- **Task**
Where a line of the entries below includes the string "link", count it. Give only the resulting number.

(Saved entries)
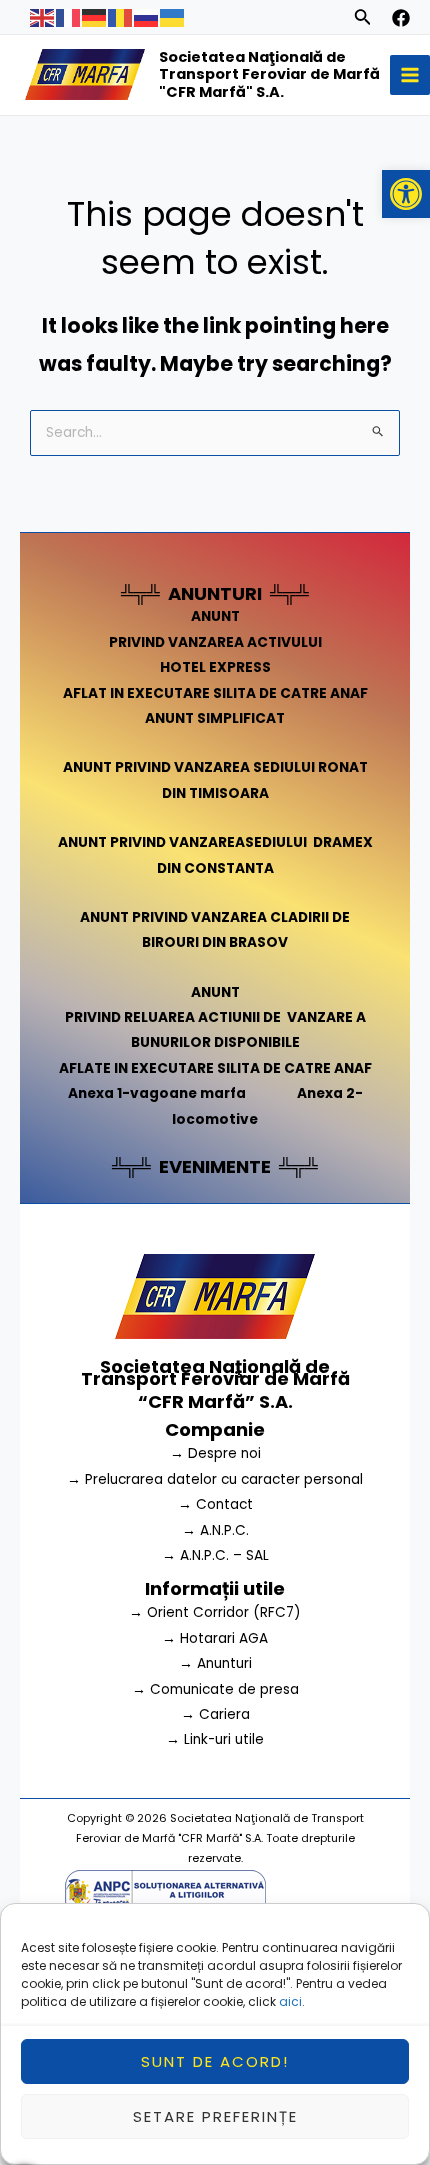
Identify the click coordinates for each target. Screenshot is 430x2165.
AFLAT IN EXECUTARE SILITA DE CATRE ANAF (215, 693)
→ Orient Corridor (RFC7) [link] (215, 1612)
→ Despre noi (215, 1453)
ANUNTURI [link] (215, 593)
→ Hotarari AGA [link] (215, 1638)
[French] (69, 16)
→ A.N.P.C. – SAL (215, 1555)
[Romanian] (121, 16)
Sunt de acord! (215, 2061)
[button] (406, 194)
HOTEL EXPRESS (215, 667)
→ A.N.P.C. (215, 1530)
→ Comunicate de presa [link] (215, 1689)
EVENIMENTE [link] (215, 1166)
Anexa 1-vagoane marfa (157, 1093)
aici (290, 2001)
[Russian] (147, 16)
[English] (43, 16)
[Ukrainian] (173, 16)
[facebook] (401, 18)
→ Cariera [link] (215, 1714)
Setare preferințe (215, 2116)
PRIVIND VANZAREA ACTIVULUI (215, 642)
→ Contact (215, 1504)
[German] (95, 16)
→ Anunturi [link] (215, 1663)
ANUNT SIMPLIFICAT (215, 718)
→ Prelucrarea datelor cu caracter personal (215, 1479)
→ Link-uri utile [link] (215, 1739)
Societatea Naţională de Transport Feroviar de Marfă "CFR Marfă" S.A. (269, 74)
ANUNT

- **The completed task**
8